> Record extracts
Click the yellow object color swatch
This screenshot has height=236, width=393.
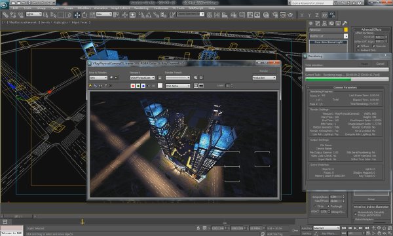pos(346,30)
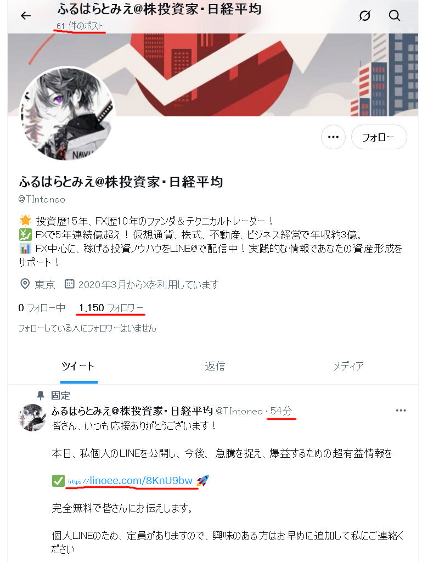Select the ツイート tab
439x562 pixels.
coord(78,366)
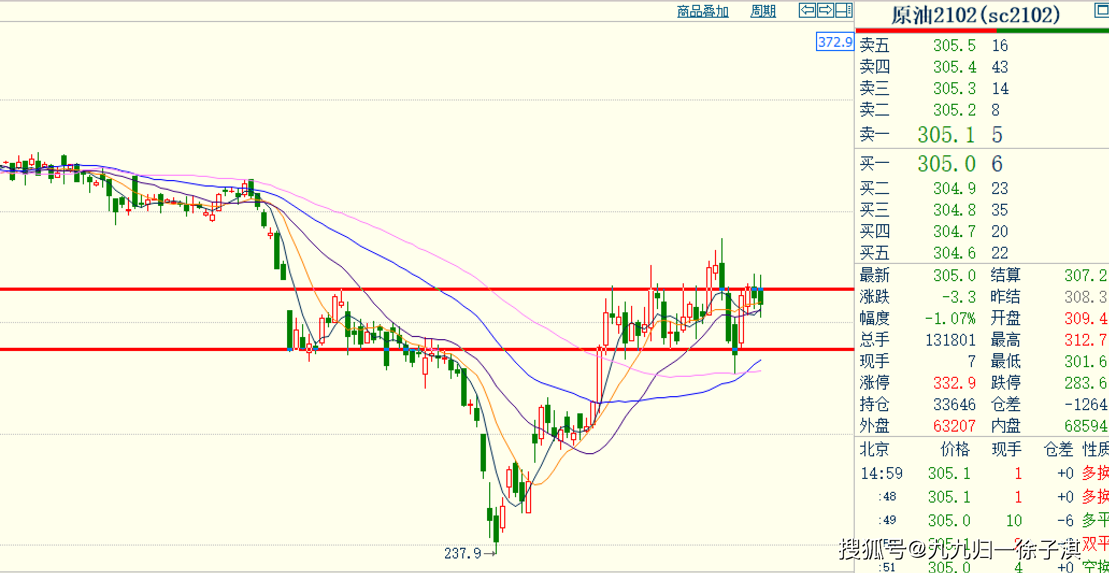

> Task requirements
Excluding every picture, set down the listing exactly.

> Output for this exercise
Click the yellow object color swatch
This screenshot has height=236, width=393.
pos(346,30)
Select the ツイート tab
439x562 pixels.
coord(78,366)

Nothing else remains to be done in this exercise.